Le Congrès du travail veut une meilleure protection des travailleurs indépendants

OTTAWA — Le Congrès du travail du Canada (CTC) affirme que le prochain gouvernement fédéral devra faire mieux pour protéger les travailleurs du pays, notamment en leur assurant une meilleure sécurité d’emploi.

Les autorités fédérales planchent présentement sur une réforme du programme d’assurance-emploi. Elles s’intéressent particulièrement aux travailleurs «à la demande», comme les travailleurs indépendants et les pigistes, puisque leur statut est très volatil. Il est donc plus difficile de mettre en place un système de primes et de prestations d’aide pour eux.

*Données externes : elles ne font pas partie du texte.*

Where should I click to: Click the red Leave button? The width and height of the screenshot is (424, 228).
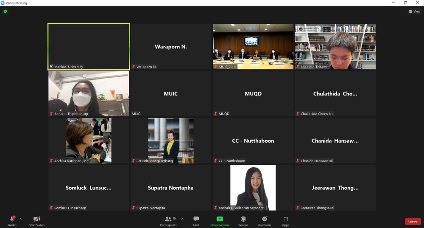click(413, 221)
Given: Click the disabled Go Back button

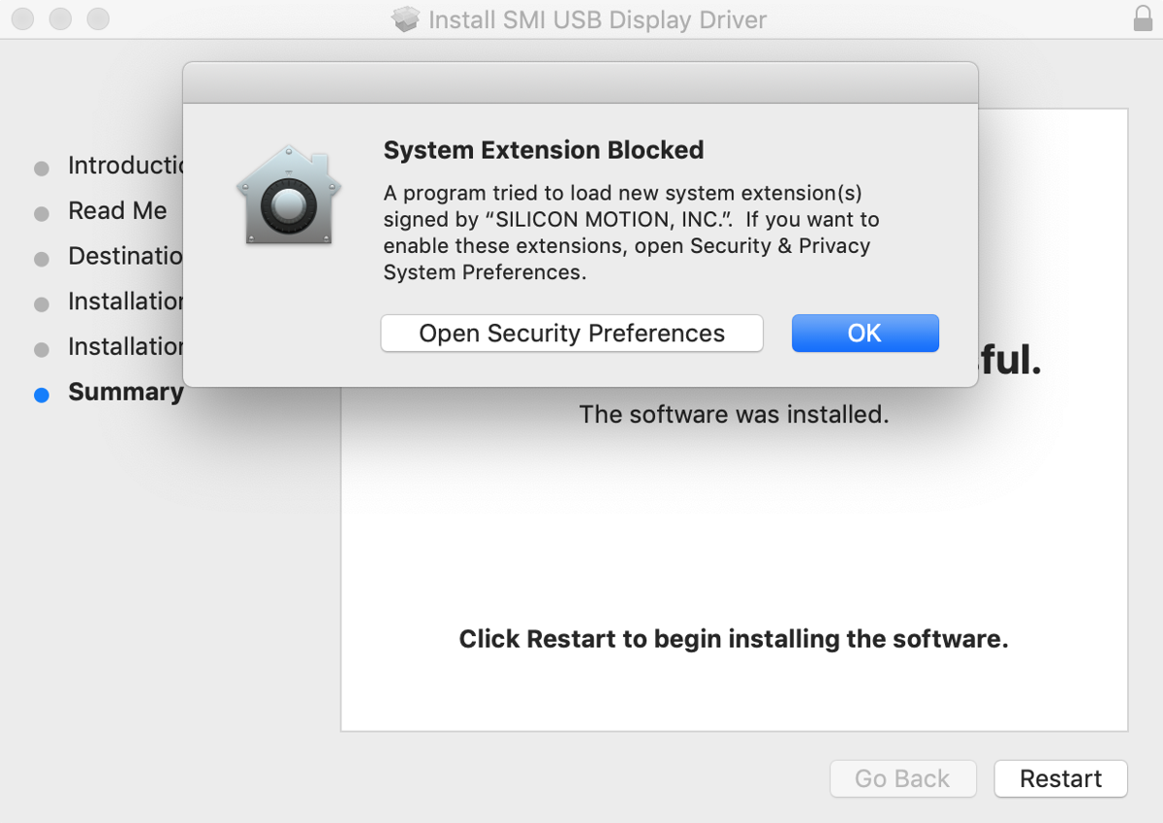Looking at the screenshot, I should coord(902,778).
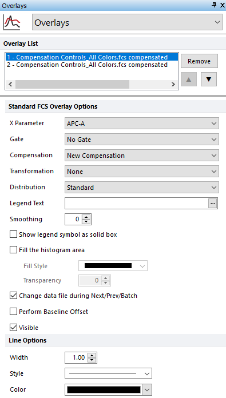Toggle Show legend symbol as solid box
Screen dimensions: 226x398
[x=13, y=234]
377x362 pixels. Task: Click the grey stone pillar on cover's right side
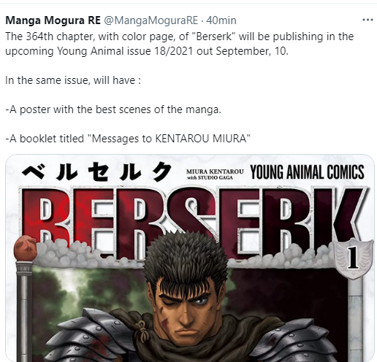[x=356, y=316]
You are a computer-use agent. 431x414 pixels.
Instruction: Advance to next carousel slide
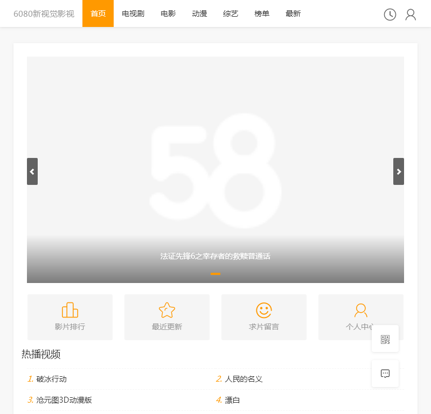pyautogui.click(x=399, y=171)
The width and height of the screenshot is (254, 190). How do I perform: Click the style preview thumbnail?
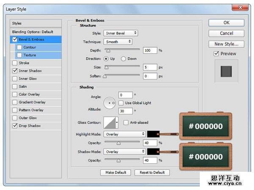point(226,71)
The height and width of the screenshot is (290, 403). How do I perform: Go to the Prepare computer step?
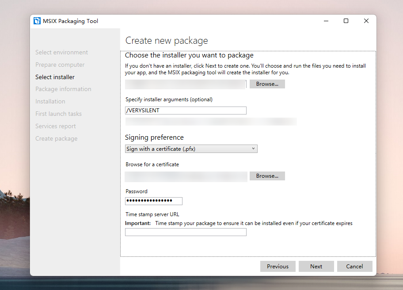(60, 65)
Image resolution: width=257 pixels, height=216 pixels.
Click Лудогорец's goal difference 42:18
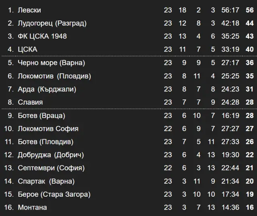pyautogui.click(x=230, y=23)
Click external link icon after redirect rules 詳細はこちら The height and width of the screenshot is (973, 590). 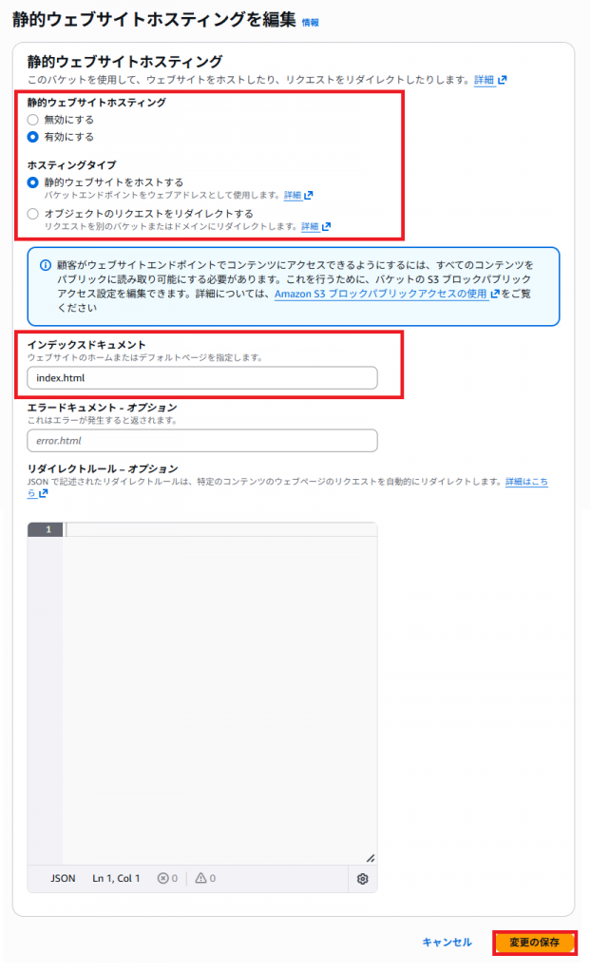tap(44, 494)
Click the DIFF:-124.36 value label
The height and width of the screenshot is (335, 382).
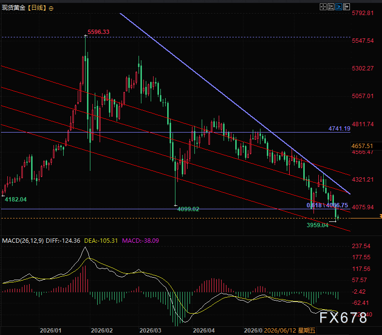(x=63, y=241)
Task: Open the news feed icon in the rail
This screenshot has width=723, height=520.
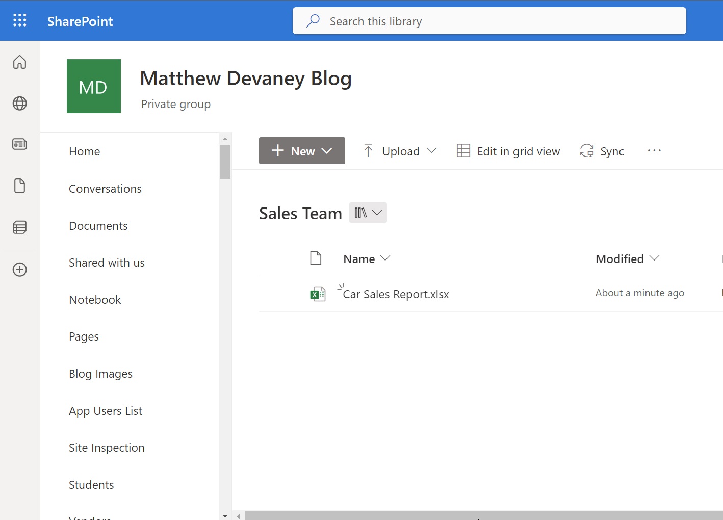Action: 20,145
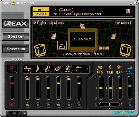Viewport: 139px width, 117px height.
Task: Expand the Preset dropdown arrow
Action: pyautogui.click(x=55, y=14)
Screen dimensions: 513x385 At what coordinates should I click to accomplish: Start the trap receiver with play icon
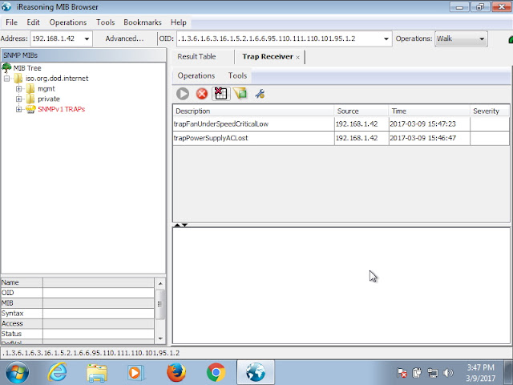(x=183, y=94)
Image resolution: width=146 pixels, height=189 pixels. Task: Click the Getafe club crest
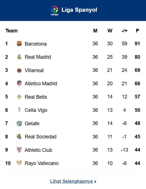[x=19, y=123]
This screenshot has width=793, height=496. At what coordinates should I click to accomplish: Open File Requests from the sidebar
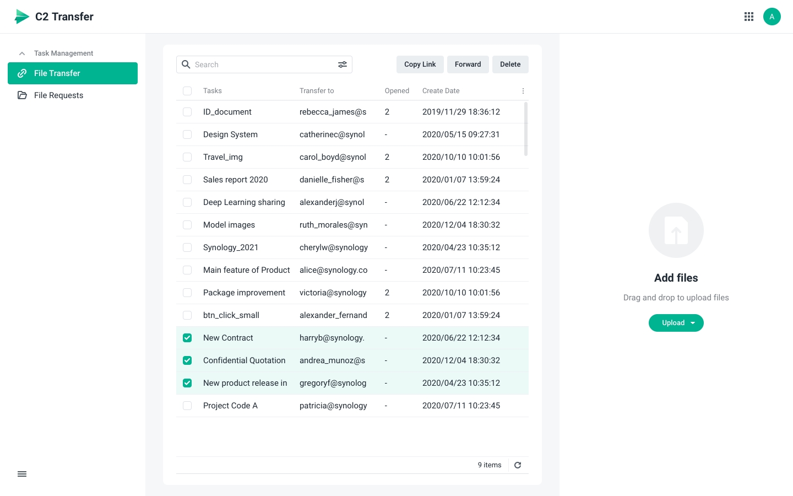(58, 95)
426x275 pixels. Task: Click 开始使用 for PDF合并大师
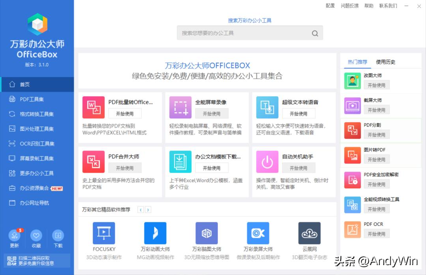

La présidente du CTC, Bea Bruske, a soutenu que peu importe le parti qui sera porté au pouvoir à la suite du vote du 20 septembre, il devra permettre aux travailleurs à la demande d’avoir accès au Régime de pensions du Canada ainsi qu’à l’assurance-emploi.

Elle a ajouté que ces travailleurs indépendants devront pouvoir profiter des mêmes droits que les autres salariés en matière de normes du travail, notamment en santé et sécurité.

Mme Bruske a particulièrement ciblé l’une des promesses qui se sont dégagées lors de la campagne électorale. Il s’agit d’une mesure proposée par les conservateurs qui obligerait les entreprises qui misent sur les travailleurs indépendants à payer l’équivalent de ce qu’ils paieraient en primes pour le régime de retraite et l’assurance-emploi à un employé.

Les conservateurs soutiennent que l’argent accumulé ne serait pas imposé et qu’il serait disponible pour le travailleur lorsqu’il en aurait besoin. Toutefois, plusieurs organisations syndicales ont critiqué la proposition, tandis que de nombreux travailleurs à la demande l’ont accueillie avec déception.

Mme Bruske a noté que cette mesure ne permettrait toujours pas aux travailleurs indépendants d’avoir les mêmes avantages que les autres salariés du pays et les reléguerait toujours au rang de travailleurs de seconde classe.

«Nous pensons qu’ils devraient être considérés comme de vrais travailleurs et qu’ils devraient recevoir les mêmes avantages que les employés, a affirmé la présidente. On ne devrait pas créer deux classes de travailleurs en développant un programme différent qui ne leur servira peut-être jamais.»

Les néo-démocrates ont historiquement réussi à aller chercher l’appui des syndicats lors des précédents scrutins, mais les libéraux tentent d’aller piger dans cette base de leurs adversaires depuis 2015. Les conservateurs courtisent également les travailleurs depuis le début de l’actuelle campagne.

Tous les débats entourant les normes du travail sont les bienvenus, a soutenu Bea Bruske, surtout après la crise dont ne s’est toujours pas remis le secteur de l’emploi.

En juillet, 94 000 nouveaux emplois ont été créés au pays, profitant des assouplissements aux mesures sanitaires. Le taux de chômage a ainsi atteint son plus faible niveau depuis mars, à 7,5 %.

Malgré tout, le Canada compte toujours 246 400 moins d’emplois qu’avant la pandémie de COVID-19, en février 2020.

Mme Bruske a déclaré que les partis ont tous mis sur la table des idées pour retrouver ces emplois et en créer d’autres, mais elle a précisé que les emplois perdus devront être remplacés par d’autres qui offriront un salaire décent, des avantages sociaux et des possibilités de syndicalisation.

Par ailleurs, la présidente du CTC a indiqué que les pertes d’emplois ne sont pas le seul enjeu que les groupes syndicaux surveillent de près pendant la campagne.

Elle a cité la promesse du NPD sur l’assurance-médicaments comme exemple d’une question plus large qui touche les travailleurs. Cette mesure — dont les libéraux ont parlé en 2019, mais qui est absente de leur plateforme de 2021 — pourrait être d’une aide précieuse aux travailleurs selon Mme Bruske.

Pendant la pandémie, de nombreux travailleurs ont vu leurs heures de travail être réduites, notamment en raison du fait que les entreprises ont subi des pertes de revenus. De nombreuses entreprises n’ont toujours pas retrouvé leurs revenus d’avant la pandémie, a-t-elle reconnu.

En conséquence, des travailleurs ont perdu leur éligibilité aux programmes d’avantages sociaux, qui comprenaient souvent une aide financière pour les médicaments. 

Elle a également souligné que le changement climatique et les effets des phénomènes météorologiques extrêmes, comme les incendies de forêt, sur les employeurs et les employés constituent une autre question que les groupes syndicaux examinent de près.